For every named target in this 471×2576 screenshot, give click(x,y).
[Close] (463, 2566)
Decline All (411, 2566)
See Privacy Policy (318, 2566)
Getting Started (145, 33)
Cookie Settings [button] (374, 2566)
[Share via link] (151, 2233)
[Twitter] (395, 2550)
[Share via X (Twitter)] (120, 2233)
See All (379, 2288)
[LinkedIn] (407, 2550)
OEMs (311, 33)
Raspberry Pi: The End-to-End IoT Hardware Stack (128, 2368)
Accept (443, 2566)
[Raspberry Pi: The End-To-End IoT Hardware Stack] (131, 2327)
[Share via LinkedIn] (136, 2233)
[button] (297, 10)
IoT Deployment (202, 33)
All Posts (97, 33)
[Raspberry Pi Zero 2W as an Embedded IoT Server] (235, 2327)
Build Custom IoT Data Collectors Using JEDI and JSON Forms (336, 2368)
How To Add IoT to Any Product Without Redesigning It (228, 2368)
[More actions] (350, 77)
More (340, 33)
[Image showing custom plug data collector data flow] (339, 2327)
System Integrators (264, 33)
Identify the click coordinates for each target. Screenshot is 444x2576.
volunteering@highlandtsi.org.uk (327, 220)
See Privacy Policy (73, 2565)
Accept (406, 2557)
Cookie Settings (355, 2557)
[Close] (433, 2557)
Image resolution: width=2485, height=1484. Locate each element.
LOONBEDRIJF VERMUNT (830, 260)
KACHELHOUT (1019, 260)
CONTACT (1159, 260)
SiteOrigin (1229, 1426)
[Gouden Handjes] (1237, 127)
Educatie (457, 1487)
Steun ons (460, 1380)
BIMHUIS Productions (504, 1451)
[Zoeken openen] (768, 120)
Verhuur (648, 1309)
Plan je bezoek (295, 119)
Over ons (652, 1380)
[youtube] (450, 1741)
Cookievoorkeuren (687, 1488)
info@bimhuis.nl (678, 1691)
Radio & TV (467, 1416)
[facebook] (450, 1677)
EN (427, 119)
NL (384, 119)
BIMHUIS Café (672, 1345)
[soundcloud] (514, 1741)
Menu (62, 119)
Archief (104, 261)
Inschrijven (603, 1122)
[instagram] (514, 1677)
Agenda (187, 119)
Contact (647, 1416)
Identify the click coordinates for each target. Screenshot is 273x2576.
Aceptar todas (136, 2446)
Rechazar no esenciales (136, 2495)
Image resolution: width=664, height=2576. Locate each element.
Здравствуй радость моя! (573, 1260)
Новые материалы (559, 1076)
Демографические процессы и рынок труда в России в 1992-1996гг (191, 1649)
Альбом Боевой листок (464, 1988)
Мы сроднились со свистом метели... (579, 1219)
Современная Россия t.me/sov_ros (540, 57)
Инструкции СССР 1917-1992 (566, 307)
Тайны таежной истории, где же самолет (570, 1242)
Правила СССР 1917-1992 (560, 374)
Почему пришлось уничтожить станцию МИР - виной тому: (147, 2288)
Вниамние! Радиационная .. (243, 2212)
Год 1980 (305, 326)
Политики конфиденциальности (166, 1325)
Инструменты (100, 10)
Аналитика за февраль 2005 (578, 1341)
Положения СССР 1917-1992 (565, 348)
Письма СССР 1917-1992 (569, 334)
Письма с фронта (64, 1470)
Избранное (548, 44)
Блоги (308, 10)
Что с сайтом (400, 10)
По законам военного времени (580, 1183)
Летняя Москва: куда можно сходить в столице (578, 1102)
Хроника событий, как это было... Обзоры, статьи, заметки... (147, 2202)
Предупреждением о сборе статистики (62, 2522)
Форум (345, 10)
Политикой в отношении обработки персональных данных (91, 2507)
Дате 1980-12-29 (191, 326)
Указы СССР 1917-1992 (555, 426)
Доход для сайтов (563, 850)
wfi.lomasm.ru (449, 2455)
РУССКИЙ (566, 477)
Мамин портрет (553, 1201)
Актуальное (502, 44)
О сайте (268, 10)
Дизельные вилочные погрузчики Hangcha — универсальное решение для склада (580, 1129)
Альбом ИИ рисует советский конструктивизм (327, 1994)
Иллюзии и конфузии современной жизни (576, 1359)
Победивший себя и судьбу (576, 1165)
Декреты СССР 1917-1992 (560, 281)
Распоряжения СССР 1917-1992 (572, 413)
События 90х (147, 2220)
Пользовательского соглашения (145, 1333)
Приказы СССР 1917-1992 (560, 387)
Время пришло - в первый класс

■ ■ ■

__Work to be completed__.
Each line from the top of the entries above through the line containing "[Share via X (Twitter)] (120, 2233)" must be transcribed exactly, and no other line may appear.

__Answer to this task__.
For every named target in this 471×2576 screenshot, give click(x,y).
[Close] (463, 2566)
Decline All (411, 2566)
See Privacy Policy (318, 2566)
Getting Started (145, 33)
Cookie Settings [button] (374, 2566)
[Share via link] (151, 2233)
[Twitter] (395, 2550)
[Share via X (Twitter)] (120, 2233)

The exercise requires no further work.